MATERIAL PROVIDED =
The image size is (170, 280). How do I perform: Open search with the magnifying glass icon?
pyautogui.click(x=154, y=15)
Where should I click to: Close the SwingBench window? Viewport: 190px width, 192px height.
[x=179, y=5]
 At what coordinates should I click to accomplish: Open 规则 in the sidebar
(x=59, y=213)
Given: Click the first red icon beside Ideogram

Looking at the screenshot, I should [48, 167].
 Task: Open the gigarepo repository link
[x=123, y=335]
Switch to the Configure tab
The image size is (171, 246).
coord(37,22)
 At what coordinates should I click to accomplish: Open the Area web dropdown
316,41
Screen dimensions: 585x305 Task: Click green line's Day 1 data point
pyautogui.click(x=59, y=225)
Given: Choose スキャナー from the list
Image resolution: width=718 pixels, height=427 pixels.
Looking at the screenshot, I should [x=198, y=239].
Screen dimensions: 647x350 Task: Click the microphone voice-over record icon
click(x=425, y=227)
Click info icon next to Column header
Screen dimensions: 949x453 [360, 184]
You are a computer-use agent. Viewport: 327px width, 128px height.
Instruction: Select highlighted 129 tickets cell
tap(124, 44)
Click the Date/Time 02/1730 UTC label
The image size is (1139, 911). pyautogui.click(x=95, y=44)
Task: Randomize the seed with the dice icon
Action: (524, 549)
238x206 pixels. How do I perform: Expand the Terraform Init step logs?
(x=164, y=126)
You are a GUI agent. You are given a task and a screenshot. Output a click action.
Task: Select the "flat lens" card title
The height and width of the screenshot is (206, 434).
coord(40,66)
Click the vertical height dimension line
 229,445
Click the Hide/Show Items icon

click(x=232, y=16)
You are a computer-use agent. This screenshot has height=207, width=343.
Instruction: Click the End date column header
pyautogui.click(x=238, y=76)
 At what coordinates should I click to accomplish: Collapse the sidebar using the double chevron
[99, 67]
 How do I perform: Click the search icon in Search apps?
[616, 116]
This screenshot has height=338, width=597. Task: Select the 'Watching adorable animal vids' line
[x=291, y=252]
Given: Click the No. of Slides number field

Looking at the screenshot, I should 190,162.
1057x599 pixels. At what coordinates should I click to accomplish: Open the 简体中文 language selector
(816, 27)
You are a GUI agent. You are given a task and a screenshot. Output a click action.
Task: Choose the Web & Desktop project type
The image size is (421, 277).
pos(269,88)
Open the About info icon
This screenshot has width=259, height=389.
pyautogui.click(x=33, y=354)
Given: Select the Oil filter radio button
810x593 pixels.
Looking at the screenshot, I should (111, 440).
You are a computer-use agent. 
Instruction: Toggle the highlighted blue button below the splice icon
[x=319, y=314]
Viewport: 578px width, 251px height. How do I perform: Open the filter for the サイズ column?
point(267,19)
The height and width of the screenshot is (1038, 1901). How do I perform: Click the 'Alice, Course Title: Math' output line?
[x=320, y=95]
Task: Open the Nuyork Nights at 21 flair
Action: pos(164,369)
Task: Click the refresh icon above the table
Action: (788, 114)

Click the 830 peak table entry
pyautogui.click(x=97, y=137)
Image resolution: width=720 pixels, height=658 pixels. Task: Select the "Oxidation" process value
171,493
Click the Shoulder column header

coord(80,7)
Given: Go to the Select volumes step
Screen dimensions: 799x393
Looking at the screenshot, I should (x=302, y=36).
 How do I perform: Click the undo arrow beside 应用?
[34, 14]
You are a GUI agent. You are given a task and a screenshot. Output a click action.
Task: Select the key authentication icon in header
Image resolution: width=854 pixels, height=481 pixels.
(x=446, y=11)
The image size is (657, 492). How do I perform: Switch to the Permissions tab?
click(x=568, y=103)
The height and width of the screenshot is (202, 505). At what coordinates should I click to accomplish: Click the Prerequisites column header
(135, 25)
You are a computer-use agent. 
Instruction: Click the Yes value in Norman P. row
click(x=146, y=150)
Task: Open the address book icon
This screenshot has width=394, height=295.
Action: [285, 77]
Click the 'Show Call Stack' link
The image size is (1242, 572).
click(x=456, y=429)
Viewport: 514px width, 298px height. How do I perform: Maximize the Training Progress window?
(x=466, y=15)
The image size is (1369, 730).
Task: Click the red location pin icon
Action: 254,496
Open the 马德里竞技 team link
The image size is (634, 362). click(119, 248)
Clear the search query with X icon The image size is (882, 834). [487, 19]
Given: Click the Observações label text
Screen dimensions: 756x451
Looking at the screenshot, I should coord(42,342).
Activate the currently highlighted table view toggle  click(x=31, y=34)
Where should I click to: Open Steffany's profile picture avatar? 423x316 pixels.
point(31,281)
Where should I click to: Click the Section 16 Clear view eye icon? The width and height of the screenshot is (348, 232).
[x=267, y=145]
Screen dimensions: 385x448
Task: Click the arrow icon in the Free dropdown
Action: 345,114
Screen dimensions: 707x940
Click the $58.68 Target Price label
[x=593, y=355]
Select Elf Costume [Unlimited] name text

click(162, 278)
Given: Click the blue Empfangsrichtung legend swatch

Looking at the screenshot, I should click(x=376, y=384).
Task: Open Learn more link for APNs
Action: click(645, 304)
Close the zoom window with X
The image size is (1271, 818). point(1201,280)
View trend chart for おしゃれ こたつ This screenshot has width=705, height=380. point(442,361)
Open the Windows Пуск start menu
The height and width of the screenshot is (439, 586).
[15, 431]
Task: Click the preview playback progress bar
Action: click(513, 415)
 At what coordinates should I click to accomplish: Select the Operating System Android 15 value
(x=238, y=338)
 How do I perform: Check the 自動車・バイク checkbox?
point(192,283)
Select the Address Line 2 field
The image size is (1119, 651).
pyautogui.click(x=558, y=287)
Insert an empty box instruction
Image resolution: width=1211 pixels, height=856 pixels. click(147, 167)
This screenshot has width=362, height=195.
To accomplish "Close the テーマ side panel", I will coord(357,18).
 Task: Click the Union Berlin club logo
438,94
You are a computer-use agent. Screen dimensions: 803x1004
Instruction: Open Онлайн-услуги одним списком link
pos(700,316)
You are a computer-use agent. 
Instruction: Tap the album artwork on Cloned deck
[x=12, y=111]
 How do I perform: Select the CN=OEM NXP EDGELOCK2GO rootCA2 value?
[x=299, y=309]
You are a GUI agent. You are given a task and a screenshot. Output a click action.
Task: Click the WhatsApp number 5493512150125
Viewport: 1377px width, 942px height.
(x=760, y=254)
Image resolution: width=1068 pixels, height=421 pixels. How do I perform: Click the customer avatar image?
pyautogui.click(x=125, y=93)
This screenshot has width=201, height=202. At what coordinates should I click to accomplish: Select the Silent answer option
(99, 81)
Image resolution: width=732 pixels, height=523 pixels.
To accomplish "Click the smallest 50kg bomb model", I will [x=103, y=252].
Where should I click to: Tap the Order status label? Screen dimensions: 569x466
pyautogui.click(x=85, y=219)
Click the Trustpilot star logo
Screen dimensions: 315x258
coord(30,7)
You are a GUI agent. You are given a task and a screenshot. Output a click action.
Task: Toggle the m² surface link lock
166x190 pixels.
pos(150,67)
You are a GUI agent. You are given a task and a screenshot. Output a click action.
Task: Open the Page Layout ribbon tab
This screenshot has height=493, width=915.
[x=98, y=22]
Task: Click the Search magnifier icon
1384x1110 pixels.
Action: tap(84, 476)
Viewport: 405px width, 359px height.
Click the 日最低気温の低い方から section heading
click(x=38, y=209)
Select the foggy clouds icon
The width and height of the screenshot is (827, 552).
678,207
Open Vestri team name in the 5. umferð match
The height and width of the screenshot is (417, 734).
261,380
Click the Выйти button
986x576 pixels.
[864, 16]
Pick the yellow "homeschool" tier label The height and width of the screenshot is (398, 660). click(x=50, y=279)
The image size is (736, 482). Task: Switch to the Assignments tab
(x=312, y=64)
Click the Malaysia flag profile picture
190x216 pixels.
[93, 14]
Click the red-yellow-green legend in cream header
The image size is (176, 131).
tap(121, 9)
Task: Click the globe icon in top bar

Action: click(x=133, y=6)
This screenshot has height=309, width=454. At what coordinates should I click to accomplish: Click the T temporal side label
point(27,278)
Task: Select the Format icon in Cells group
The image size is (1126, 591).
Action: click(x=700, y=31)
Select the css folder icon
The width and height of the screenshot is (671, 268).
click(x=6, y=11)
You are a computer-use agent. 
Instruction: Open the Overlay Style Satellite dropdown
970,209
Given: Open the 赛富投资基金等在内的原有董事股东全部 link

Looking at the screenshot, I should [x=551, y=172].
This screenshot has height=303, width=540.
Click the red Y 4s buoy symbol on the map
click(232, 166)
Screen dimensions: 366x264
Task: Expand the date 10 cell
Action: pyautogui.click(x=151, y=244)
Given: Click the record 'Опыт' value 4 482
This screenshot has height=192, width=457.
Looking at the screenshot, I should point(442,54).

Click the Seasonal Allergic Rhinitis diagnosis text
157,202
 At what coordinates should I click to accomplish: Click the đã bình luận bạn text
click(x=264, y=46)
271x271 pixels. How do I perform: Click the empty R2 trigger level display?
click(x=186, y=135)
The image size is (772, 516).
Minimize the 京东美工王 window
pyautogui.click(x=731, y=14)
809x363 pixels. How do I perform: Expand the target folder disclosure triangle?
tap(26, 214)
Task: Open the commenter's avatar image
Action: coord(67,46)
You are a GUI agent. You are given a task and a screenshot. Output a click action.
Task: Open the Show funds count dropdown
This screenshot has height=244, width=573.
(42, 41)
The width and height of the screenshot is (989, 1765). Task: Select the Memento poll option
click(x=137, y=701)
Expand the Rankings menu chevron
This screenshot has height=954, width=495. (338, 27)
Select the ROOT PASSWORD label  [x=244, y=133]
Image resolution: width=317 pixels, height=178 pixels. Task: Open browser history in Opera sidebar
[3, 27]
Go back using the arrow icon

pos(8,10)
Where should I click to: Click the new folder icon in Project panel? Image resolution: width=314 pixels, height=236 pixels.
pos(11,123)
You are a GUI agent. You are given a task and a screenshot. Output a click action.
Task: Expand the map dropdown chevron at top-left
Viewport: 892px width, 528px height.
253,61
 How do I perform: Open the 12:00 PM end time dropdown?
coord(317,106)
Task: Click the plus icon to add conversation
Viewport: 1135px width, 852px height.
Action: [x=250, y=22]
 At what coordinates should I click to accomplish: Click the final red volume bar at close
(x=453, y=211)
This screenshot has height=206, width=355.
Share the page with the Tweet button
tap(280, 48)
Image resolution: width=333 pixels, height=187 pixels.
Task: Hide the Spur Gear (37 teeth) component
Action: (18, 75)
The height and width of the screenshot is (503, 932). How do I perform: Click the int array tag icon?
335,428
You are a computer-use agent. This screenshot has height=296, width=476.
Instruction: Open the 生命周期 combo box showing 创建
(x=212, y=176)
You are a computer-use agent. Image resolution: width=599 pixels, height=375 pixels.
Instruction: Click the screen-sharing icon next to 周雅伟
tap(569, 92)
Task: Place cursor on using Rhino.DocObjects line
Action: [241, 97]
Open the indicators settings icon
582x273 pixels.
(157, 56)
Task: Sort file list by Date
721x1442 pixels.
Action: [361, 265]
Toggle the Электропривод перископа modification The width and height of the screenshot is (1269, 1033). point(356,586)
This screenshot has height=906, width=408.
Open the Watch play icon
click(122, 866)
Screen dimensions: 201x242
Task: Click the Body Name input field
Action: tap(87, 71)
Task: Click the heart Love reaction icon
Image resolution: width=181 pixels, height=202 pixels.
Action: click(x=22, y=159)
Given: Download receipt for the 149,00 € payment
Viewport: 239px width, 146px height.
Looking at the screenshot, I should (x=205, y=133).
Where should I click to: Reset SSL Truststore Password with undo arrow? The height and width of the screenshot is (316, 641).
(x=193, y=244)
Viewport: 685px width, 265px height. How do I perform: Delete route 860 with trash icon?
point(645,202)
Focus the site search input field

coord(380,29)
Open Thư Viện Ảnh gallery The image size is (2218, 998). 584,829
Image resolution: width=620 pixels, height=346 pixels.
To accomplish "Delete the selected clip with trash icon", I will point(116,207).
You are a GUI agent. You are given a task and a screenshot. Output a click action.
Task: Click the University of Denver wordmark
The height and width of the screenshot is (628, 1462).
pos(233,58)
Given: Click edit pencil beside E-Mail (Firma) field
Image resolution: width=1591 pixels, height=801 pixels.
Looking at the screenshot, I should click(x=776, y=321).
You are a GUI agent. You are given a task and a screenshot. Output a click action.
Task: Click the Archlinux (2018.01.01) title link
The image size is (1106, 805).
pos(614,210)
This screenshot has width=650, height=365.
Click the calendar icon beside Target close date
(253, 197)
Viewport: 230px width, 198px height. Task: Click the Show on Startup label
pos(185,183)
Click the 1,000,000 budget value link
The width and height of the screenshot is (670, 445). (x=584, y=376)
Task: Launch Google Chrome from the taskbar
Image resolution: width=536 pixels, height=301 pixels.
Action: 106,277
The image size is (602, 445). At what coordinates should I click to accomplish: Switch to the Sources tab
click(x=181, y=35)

WHAT TO WORK ON = Scan the preceding records line by line, and state how many lines contain "Choose". Nothing else belongs in the answer.

ANSWER BELOW = 2